● Task description
Under this line are the records; write out word for word the part that begins at the line containing "You are a computer-use agent. The height" and ends at the line containing "Task: Open the Счета депо menu item", and no more.

━━━━━━━━

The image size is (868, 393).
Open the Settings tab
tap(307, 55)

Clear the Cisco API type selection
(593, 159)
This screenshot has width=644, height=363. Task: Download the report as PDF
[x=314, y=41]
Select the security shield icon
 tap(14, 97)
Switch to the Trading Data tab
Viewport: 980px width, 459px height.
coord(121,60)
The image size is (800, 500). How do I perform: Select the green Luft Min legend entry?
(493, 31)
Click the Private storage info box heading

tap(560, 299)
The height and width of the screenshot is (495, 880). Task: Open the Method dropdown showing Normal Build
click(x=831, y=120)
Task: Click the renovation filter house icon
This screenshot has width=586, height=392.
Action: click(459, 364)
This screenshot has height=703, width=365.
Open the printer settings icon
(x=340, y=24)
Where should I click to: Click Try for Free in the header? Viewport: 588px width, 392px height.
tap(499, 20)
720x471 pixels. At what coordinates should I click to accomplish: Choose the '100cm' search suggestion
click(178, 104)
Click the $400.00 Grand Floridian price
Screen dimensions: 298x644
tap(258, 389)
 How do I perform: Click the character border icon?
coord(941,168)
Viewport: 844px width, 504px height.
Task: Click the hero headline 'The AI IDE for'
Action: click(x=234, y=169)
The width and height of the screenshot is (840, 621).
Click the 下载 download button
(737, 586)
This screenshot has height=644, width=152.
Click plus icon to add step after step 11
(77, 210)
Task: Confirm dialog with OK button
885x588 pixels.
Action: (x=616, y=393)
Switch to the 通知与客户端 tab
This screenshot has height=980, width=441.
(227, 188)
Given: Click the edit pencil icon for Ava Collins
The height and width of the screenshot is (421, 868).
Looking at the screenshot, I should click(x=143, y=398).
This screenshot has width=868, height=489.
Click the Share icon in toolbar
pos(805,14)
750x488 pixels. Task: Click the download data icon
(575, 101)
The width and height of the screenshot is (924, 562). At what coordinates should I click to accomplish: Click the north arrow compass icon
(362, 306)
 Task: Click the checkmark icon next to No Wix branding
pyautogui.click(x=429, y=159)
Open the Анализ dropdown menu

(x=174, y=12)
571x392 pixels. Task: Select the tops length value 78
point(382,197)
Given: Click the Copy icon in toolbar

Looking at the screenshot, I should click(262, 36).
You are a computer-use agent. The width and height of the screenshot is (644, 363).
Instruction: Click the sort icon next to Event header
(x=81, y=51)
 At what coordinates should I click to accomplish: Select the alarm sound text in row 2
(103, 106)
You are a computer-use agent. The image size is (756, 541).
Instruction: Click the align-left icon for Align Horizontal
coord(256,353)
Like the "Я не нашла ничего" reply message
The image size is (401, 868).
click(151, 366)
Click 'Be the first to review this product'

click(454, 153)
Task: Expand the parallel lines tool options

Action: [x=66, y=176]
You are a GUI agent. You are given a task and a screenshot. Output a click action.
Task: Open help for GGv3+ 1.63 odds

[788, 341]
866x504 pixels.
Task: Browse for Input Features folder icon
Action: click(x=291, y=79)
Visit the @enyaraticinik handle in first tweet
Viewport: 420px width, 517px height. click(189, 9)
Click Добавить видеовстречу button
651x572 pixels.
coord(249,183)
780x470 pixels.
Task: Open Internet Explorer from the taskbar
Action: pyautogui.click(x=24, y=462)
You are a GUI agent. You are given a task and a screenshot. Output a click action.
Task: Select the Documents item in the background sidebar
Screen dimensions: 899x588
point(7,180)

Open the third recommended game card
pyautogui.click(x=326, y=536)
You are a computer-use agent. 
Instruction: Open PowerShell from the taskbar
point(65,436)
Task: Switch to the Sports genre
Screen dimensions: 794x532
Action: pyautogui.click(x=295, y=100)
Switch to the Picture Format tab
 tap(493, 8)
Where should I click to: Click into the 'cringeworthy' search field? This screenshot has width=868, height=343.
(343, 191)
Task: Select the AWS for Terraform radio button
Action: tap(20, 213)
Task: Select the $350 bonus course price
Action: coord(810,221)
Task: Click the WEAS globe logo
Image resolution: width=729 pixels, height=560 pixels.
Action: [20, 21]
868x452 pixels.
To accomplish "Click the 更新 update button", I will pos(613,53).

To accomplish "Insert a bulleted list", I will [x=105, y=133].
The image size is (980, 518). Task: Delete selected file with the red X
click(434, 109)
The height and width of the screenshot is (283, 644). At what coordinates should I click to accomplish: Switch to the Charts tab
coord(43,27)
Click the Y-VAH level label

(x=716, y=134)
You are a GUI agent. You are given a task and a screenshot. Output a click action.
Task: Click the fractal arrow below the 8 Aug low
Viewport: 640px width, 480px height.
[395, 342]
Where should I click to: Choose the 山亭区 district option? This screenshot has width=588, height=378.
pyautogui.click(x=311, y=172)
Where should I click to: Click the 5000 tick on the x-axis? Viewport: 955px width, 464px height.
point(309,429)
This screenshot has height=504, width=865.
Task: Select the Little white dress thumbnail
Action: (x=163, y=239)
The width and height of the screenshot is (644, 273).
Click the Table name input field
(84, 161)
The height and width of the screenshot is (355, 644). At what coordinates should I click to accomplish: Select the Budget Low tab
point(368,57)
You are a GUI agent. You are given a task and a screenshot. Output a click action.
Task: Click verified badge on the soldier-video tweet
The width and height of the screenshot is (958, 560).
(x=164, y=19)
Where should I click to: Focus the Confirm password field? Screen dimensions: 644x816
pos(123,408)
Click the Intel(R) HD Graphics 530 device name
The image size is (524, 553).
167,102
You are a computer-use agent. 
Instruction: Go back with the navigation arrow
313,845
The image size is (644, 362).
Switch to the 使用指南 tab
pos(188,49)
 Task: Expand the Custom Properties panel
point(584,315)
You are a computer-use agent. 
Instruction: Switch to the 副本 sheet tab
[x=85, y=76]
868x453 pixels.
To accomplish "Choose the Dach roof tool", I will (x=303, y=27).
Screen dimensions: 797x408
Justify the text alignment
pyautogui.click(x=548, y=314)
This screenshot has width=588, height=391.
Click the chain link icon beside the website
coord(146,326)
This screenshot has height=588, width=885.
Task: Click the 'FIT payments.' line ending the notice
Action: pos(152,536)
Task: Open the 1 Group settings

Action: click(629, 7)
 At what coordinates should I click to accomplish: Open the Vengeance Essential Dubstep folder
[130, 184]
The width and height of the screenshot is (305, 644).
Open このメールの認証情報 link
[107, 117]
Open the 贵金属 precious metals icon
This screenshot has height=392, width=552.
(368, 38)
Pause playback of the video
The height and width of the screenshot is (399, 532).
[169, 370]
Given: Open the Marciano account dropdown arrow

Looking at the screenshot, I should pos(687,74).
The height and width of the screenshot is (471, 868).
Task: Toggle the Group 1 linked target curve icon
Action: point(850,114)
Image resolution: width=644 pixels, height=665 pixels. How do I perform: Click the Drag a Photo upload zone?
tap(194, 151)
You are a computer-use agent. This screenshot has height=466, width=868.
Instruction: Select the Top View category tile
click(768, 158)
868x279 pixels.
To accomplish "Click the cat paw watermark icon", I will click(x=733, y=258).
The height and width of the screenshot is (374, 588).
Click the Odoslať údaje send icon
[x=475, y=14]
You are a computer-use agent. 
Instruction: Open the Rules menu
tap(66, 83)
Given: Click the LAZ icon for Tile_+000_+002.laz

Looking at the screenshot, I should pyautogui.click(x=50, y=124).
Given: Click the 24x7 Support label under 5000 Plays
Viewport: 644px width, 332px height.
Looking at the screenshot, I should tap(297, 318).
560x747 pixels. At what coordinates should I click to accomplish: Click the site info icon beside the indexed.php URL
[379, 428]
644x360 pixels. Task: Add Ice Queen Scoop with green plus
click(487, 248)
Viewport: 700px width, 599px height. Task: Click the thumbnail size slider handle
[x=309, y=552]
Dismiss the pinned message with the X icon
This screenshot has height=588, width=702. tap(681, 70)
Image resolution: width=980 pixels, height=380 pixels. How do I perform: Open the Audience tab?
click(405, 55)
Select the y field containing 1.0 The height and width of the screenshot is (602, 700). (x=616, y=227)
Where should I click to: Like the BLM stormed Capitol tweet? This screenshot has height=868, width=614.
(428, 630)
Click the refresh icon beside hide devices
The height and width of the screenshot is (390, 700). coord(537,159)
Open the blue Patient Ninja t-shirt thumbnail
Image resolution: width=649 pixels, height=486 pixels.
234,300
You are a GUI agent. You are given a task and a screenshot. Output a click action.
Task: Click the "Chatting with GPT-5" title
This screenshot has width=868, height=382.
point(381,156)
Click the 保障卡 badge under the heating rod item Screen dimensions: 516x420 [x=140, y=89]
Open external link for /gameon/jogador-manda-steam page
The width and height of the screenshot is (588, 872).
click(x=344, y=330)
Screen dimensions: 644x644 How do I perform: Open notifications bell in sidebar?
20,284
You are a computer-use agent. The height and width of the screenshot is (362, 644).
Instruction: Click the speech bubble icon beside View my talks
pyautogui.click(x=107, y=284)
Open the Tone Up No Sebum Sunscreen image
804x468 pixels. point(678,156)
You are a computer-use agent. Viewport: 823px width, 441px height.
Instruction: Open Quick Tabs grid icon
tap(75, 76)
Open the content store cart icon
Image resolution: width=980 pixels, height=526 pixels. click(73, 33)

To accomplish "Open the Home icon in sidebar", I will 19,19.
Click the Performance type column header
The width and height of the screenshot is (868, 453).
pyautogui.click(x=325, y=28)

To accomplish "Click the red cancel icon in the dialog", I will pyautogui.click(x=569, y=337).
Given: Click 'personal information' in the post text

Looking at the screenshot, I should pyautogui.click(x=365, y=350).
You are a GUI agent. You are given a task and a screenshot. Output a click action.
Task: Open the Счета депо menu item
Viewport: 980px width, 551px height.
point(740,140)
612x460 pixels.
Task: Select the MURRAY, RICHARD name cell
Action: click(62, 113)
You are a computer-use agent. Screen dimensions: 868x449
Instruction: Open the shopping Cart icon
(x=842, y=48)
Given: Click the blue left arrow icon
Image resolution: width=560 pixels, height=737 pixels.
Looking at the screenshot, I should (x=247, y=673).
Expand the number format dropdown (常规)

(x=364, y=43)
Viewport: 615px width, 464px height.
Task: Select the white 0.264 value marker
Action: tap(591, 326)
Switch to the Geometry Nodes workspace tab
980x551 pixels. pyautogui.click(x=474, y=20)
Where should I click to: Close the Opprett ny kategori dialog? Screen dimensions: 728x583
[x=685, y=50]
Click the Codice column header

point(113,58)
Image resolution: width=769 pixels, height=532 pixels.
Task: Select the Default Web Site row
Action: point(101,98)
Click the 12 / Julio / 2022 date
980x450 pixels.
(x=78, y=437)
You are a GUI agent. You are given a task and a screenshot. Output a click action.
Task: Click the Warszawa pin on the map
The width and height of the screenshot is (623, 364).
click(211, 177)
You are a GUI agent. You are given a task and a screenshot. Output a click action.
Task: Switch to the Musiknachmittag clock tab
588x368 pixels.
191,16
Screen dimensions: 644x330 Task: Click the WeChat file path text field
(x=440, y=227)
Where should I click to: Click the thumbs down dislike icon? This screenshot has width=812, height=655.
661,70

━━━━━━━━

● Result
You are a computer-use agent. The height and width of the screenshot is (362, 644).
Instruction: Click the speech bubble icon beside View my talks
pyautogui.click(x=107, y=284)
Open the Tone Up No Sebum Sunscreen image
804x468 pixels. point(678,156)
You are a computer-use agent. Viewport: 823px width, 441px height.
Instruction: Open Quick Tabs grid icon
tap(75, 76)
Open the content store cart icon
Image resolution: width=980 pixels, height=526 pixels. click(73, 33)

To accomplish "Open the Home icon in sidebar", I will 19,19.
Click the Performance type column header
The width and height of the screenshot is (868, 453).
pyautogui.click(x=325, y=28)

To accomplish "Click the red cancel icon in the dialog", I will pyautogui.click(x=569, y=337).
Given: Click 'personal information' in the post text

Looking at the screenshot, I should pyautogui.click(x=365, y=350).
You are a GUI agent. You are given a task and a screenshot. Output a click action.
Task: Open the Счета депо menu item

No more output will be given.